Call for Abstracts
Ad Hoc Group “Research in the Pandemic”
at the Congress of the German Sociological Association and the Austrian Sociological Association, 23-25 August 2021 in Vienna
Jochen Gläser
Societal responses to the current pandemic have created two extreme situations for research:
-Research fields that are considered relevant to fighting the pandemic face strong expectations concerning timely, secure, and unambiguous results. Access to resources and publication opportunities have been eased. Many researchers have more or less radically changed their research by switching to pandemic-related topics.
-Research that is not relevant to fighting the pandemic experiences the same fate as much other work in society bybeing unexpectedly interrupted or forced to proceed under drastically changed conditions. Access to laboratories becomes impossible laboratory animals had to be culled, and infrastructures for research become inaccessible. Access to research objects and infrastructures outside the university (e.g. archives or interviewees) is not permitted, communication processes ceased or were moved to online formats.
In addition, we witness unpredictable disruptions of societal services on which time for research depends such as childcare, schooling, or others. First investigations show that female researchers are disproportionately affected by the interruptions of these services.

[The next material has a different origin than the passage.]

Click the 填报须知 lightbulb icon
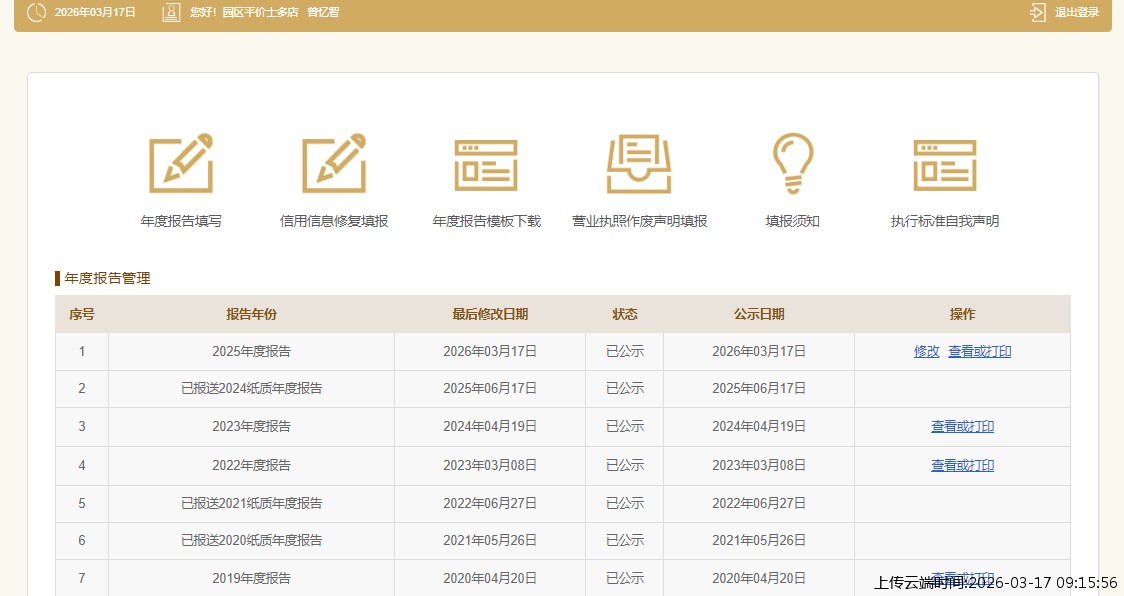This screenshot has height=596, width=1124. click(x=792, y=163)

Both the intensification and the interruptions of research have consequences for research processes and academic careers that may extend far beyond the end of the pandemic. The ad hoc–group will bring together sociological studies on pandemic-driven changes in research and explore the potential of the two extreme situations of intensification and interruptions for a deeper theoretical understanding of chronological structures and conditions of research that we took for granted until the pandemic hit. Topics include, but are not limited to, the following:
-What can analyses of attempts to speed up pandemic-relevant research and of interruptions of other research teach us about the dynamics of research and scholarly communication?
-Which dependencies on infrastructures and conditions of research that have been neglected by science studies are revealed by pandemic-driven interruptions?
-What can we learn about the impact of societal background conditions on the success of researchers in competitions for recognition and resources? How does social inequality affect researchers’ abilities to cope with pandemic-driven changes?